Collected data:

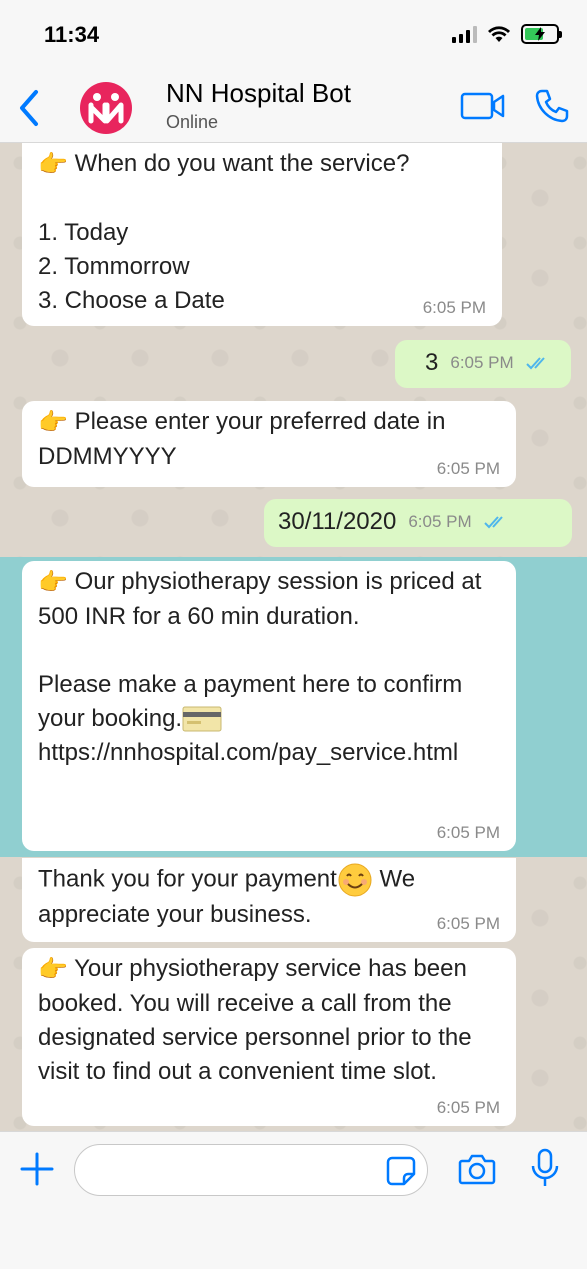 The image size is (587, 1269). Describe the element at coordinates (338, 522) in the screenshot. I see `message-text: 30/11/2020` at that location.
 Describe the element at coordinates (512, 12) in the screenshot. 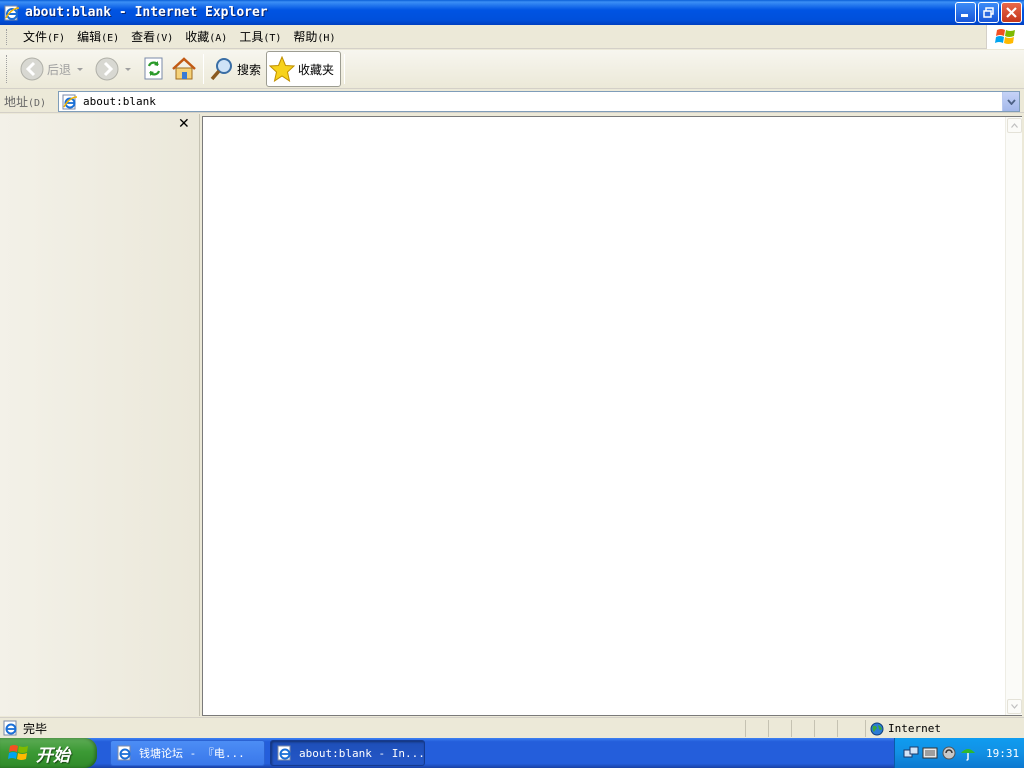

I see `title-bar: about:blank - Internet Explorer` at that location.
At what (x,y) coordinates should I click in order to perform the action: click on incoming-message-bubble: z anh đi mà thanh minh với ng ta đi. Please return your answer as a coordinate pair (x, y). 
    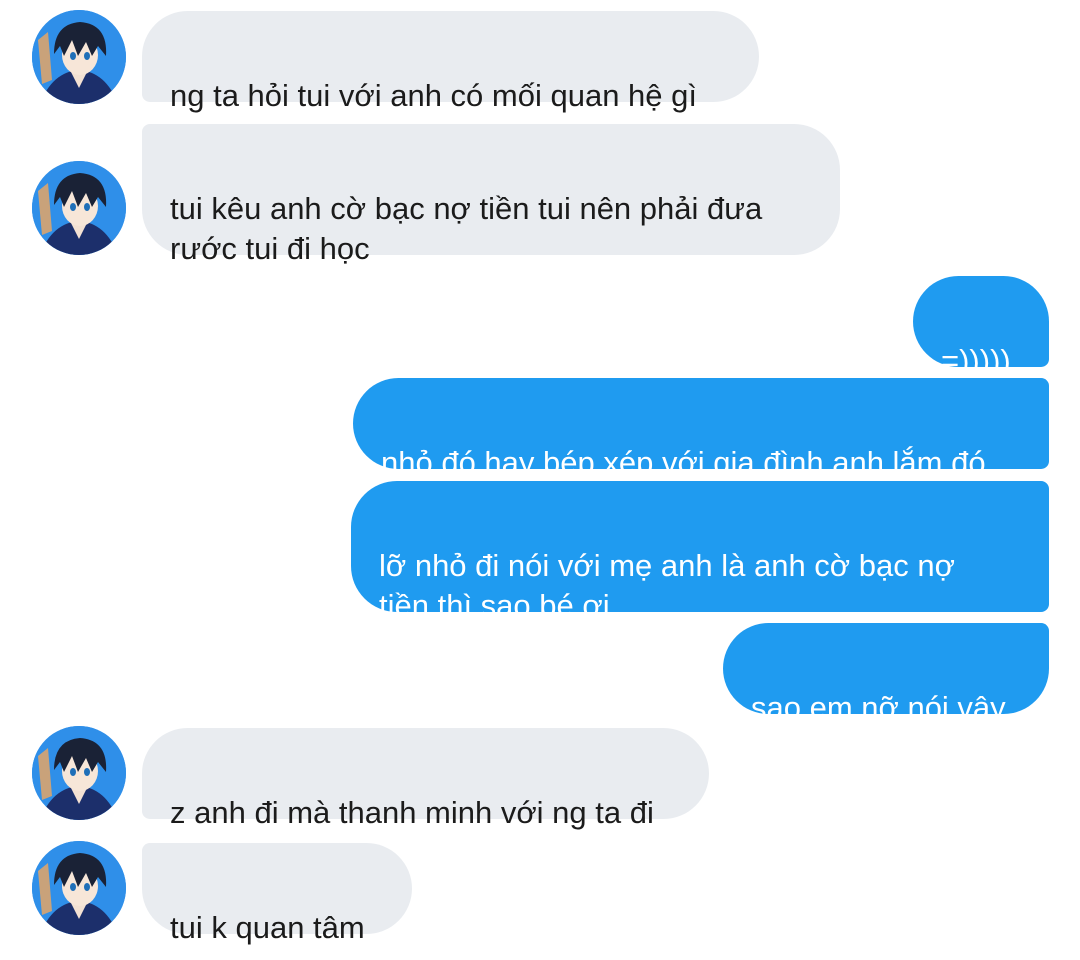
    Looking at the image, I should click on (426, 779).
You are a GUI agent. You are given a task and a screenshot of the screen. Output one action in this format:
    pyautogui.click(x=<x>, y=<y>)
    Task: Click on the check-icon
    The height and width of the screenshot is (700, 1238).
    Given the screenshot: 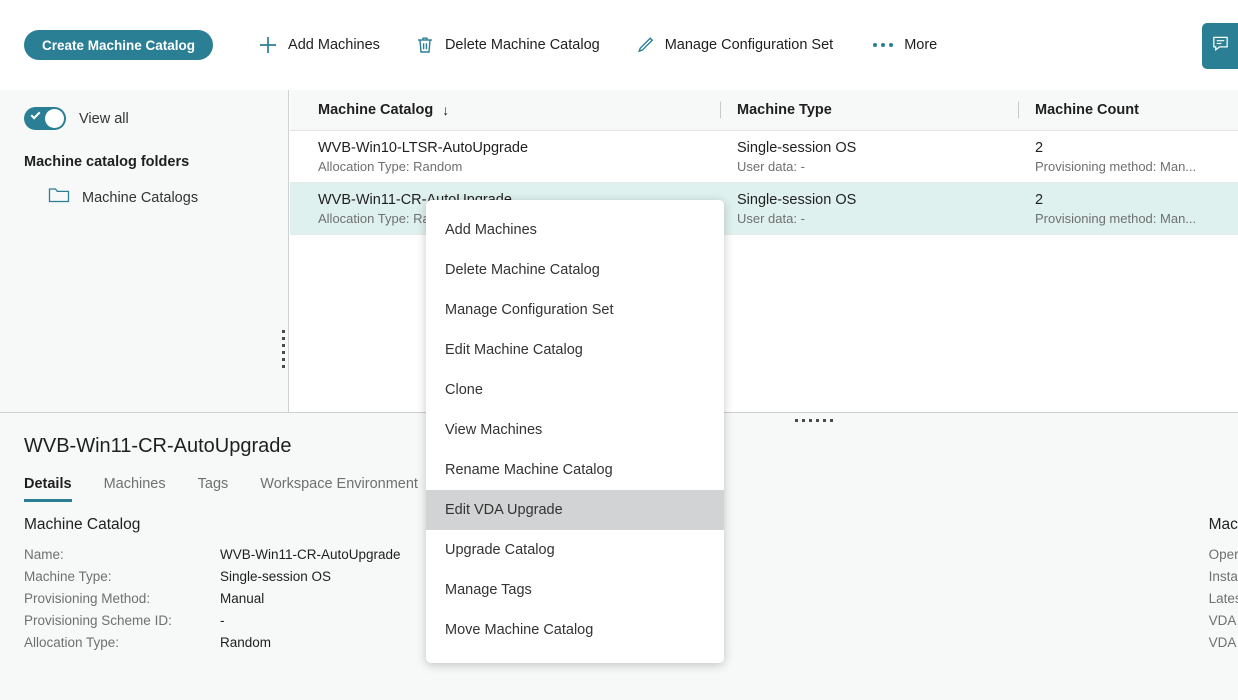 What is the action you would take?
    pyautogui.click(x=36, y=114)
    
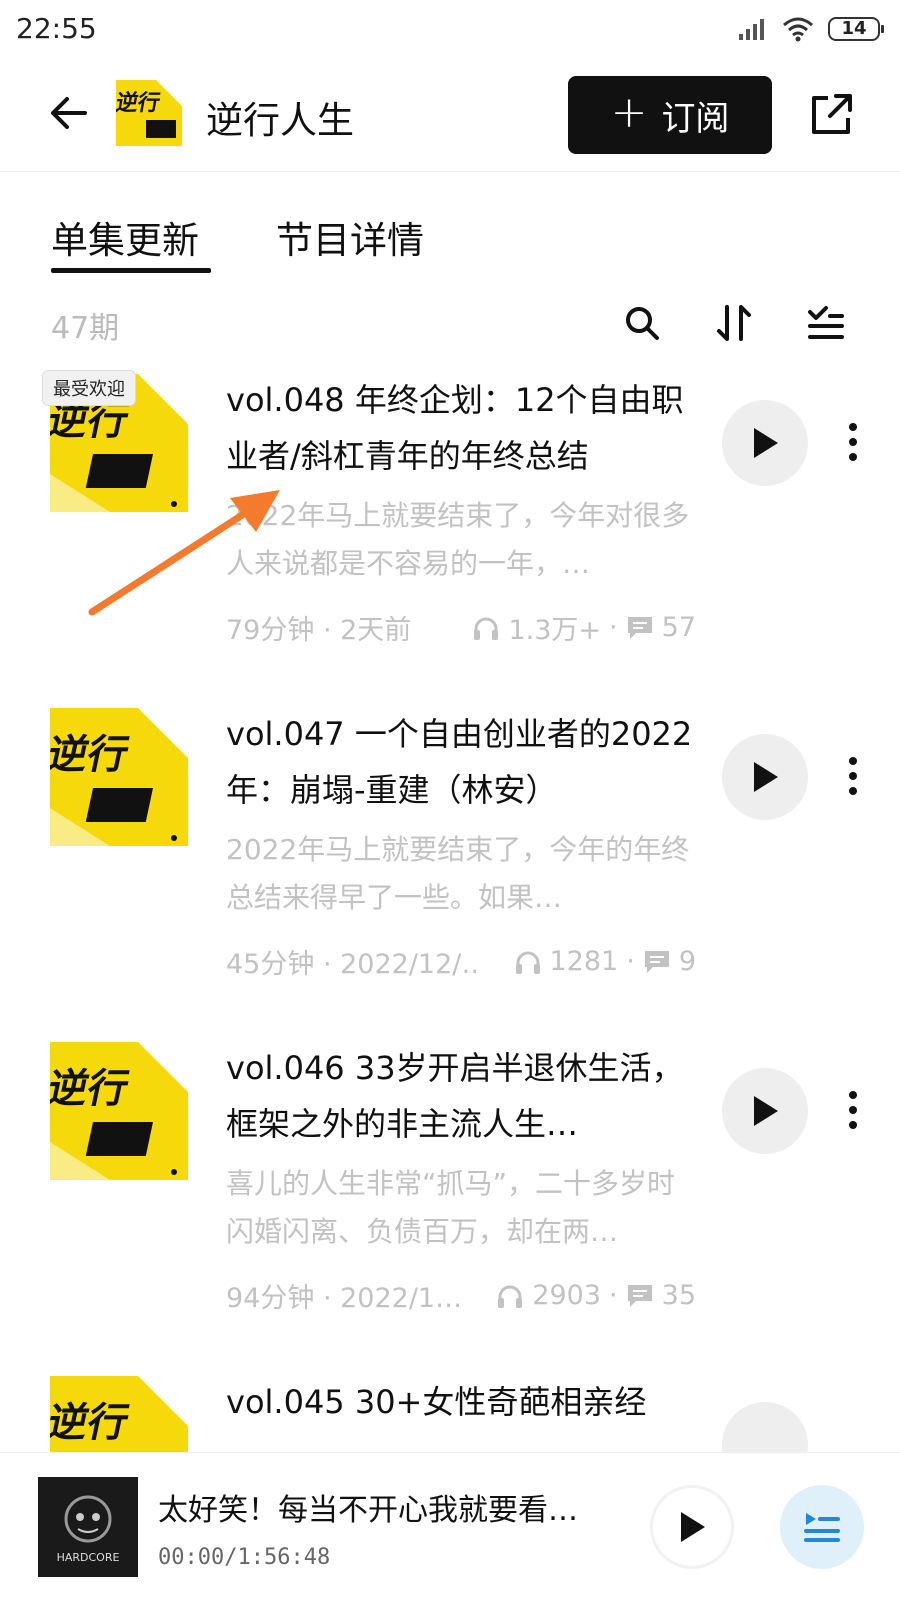  I want to click on tab-bar: 单集更新 节目详情, so click(450, 240).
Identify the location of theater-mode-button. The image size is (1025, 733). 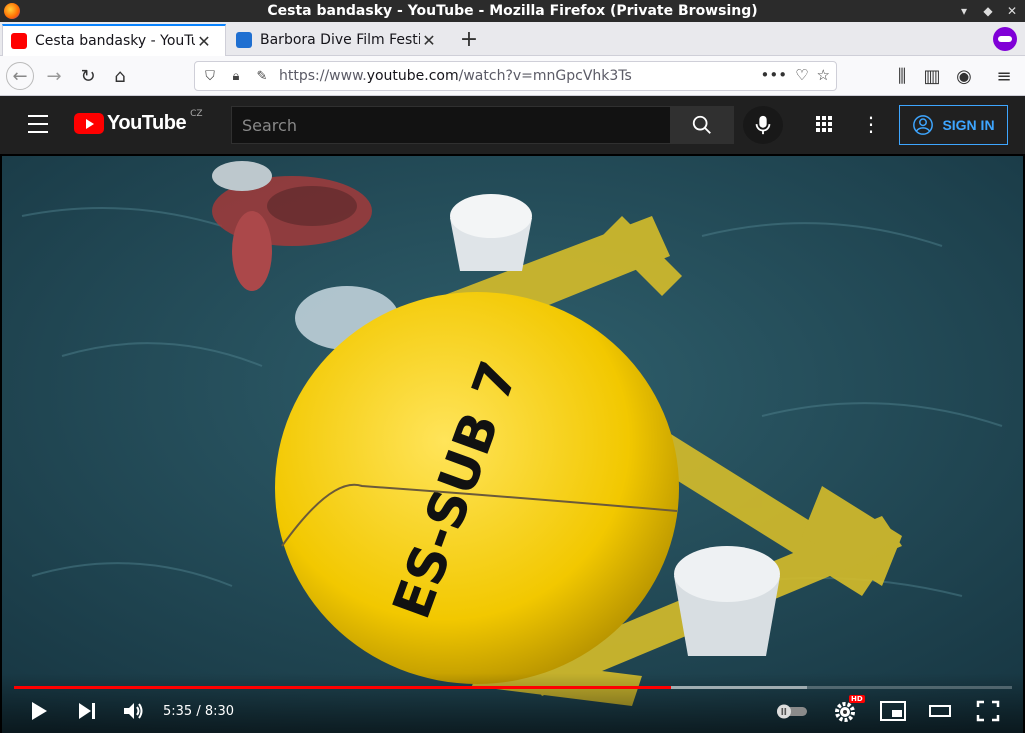
(940, 711).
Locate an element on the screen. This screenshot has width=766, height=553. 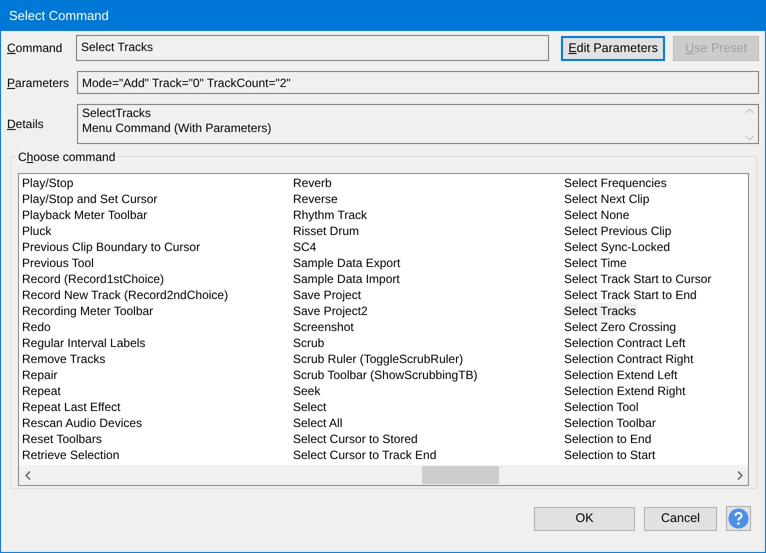
list-item: Record New Track (Record2ndChoice) is located at coordinates (126, 295).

# [DIRECTIVE]
Copy out everything from the line containing "Identify the location" down to the end of the records, without changing any wording. Leave the pictures out of your answer.

# [ANSWER TO THIS TASK]
Identify the location of theater-mode-button. The image size is (1025, 733). 
(940, 711).
Locate an element on the screen. This screenshot has width=766, height=553. 
list-item: Record New Track (Record2ndChoice) is located at coordinates (126, 295).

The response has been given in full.